The application contains an (SDK) instrumented application written in Go, that simulates an application.

go run main.go

2022/10/18 09:09:44 Waiting for connection...
2022/10/18 09:09:44 Doing really hard work (1 / 10)
2022/10/18 09:09:45 Doing really hard work (2 / 10)
2022/10/18 09:09:46 Doing really hard work (3 / 10)
2022/10/18 09:09:47 Doing really hard work (4 / 10)
2022/10/18 09:09:48 Doing really hard work (5 / 10)
2022/10/18 09:09:49 Doing really hard work (6 / 10)
2022/10/18 09:09:50 Doing really hard work (7 / 10)
2022/10/18 09:09:51 Doing really hard work (8 / 10)
2022/10/18 09:09:52 Doing really hard work (9 / 10)
2022/10/18 09:09:53 Doing really hard work (10 / 10)
2022/10/18 09:09:54 Done!

Let’s check out the telemetry data generated by our sample application

Exploring with Jaeger

Let’s first explore the data using Jaeger.

Use port-forwarding to access Jaeger UI.

kubectl port-forward svc/simplest-query 16686:16686

Open web-browser and go to http://127.0.0.1:16686/

Under Service select test-service to view the generated traces.

Exploring with Honeycomb

Let’s begin exploring Honeycomb.

First we need to login to the UI.

The home page gives you real-time view into what’s happening in your production systems right now. If you click on View pre-built charts in Home it will give you an explanation of each chart. Very handy 👍

Clicking on New Query takes you to the following page.

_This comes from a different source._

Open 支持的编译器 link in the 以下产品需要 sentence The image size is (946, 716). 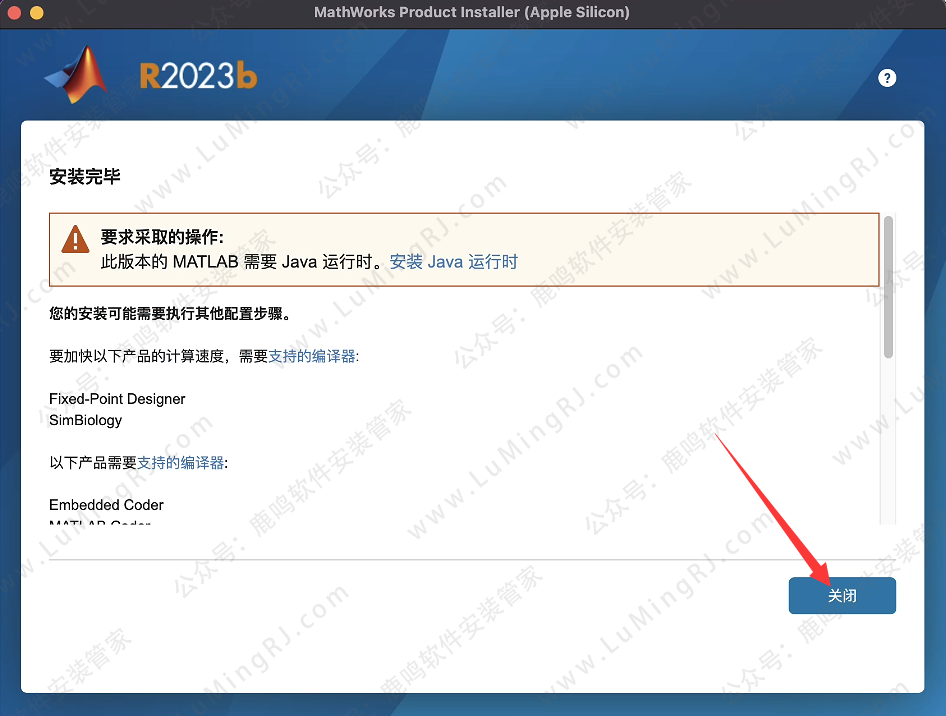click(x=181, y=463)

If you just click on Run Query it will show you the raw data from your application.

It also tells us: You didn’t specify any visualizations! Doing so will visualize your results via graphs.

I didn’t really know what I would want to visualize, so for now I just put in Heatmap (duration_ms), which then resulted in this graph:

If you want to see more detailed information about a trace, just create a new query and click on one of the traces.

And there you have it!

To get a more granular view, we can use Group By and Filter.

The UI provides suggested queries, but I have noticed, that it’s a bonus if you know your way around the SQL syntax.

There is obviously MUCH more to Honeycomb and to get started , and I suggest that you begin with the Quick Start page.

Conclusion

In this post we signed up to Honeycomb. We configured an OpenTelemetry collector to use the OTLP exporter to send data to Honeycomb. We then used an OTEL instrumented application (Golang) to send traces to the collector.

Once the traces were exported, we explored them using the Jaeger UI and the Honeycomb UI.